== PROBLEM DESCRIPTION ==
Copy each of the following records word for word, keeping every line in its original order.

== RECORDS FOR PROCESSING ==

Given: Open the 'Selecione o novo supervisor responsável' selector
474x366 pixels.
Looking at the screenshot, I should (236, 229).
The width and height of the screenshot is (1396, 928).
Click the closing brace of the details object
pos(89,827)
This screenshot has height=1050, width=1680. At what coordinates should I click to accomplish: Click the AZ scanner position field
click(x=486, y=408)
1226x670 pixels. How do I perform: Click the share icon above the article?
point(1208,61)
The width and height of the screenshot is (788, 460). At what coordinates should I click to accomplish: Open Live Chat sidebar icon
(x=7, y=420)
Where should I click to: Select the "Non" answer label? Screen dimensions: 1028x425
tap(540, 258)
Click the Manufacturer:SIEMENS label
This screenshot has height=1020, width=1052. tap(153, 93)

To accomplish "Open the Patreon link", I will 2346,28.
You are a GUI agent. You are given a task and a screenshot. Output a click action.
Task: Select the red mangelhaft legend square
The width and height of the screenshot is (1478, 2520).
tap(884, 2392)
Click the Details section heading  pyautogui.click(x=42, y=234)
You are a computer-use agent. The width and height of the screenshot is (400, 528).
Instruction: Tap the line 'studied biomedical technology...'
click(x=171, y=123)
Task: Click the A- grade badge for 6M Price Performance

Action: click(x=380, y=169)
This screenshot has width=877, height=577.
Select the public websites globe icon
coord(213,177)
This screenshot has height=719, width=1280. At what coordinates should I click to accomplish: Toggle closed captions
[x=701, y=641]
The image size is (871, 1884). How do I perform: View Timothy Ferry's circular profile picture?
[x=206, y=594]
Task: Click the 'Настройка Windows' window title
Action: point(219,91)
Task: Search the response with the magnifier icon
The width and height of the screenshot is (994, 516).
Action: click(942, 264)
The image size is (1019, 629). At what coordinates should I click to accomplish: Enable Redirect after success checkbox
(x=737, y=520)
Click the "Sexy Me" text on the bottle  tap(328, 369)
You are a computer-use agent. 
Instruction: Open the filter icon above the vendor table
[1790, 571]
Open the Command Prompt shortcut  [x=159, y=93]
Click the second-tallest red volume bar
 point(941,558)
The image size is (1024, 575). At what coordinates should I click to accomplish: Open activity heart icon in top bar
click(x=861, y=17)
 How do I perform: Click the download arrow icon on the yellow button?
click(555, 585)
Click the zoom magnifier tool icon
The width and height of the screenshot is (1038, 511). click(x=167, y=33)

== ANSWER TO THIS PROBLEM ==
Given: Open the 'Selecione o novo supervisor responsável' selector
474x366 pixels.
Looking at the screenshot, I should (236, 229).
The width and height of the screenshot is (1396, 928).
Click the closing brace of the details object
pos(89,827)
This screenshot has height=1050, width=1680. At what coordinates should I click to accomplish: Click the AZ scanner position field
click(x=486, y=408)
1226x670 pixels. How do I perform: Click the share icon above the article?
point(1208,61)
The width and height of the screenshot is (788, 460). At what coordinates should I click to accomplish: Open Live Chat sidebar icon
(x=7, y=420)
Where should I click to: Select the "Non" answer label? Screen dimensions: 1028x425
tap(540, 258)
Click the Manufacturer:SIEMENS label
This screenshot has height=1020, width=1052. tap(153, 93)

To accomplish "Open the Patreon link", I will 2346,28.
You are a GUI agent. You are given a task and a screenshot. Output a click action.
Task: Select the red mangelhaft legend square
The width and height of the screenshot is (1478, 2520).
tap(884, 2392)
Click the Details section heading  pyautogui.click(x=42, y=234)
You are a computer-use agent. The width and height of the screenshot is (400, 528).
Instruction: Tap the line 'studied biomedical technology...'
click(x=171, y=123)
Task: Click the A- grade badge for 6M Price Performance

Action: click(x=380, y=169)
This screenshot has width=877, height=577.
Select the public websites globe icon
coord(213,177)
This screenshot has height=719, width=1280. At what coordinates should I click to accomplish: Toggle closed captions
[x=701, y=641]
The image size is (871, 1884). How do I perform: View Timothy Ferry's circular profile picture?
[x=206, y=594]
Task: Click the 'Настройка Windows' window title
Action: point(219,91)
Task: Search the response with the magnifier icon
The width and height of the screenshot is (994, 516).
Action: click(942, 264)
The image size is (1019, 629). At what coordinates should I click to accomplish: Enable Redirect after success checkbox
(x=737, y=520)
Click the "Sexy Me" text on the bottle  tap(328, 369)
You are a computer-use agent. 
Instruction: Open the filter icon above the vendor table
[1790, 571]
Open the Command Prompt shortcut  [x=159, y=93]
Click the second-tallest red volume bar
 point(941,558)
The image size is (1024, 575). At what coordinates should I click to accomplish: Open activity heart icon in top bar
click(x=861, y=17)
 How do I perform: Click the download arrow icon on the yellow button?
click(555, 585)
Click the zoom magnifier tool icon
The width and height of the screenshot is (1038, 511). click(x=167, y=33)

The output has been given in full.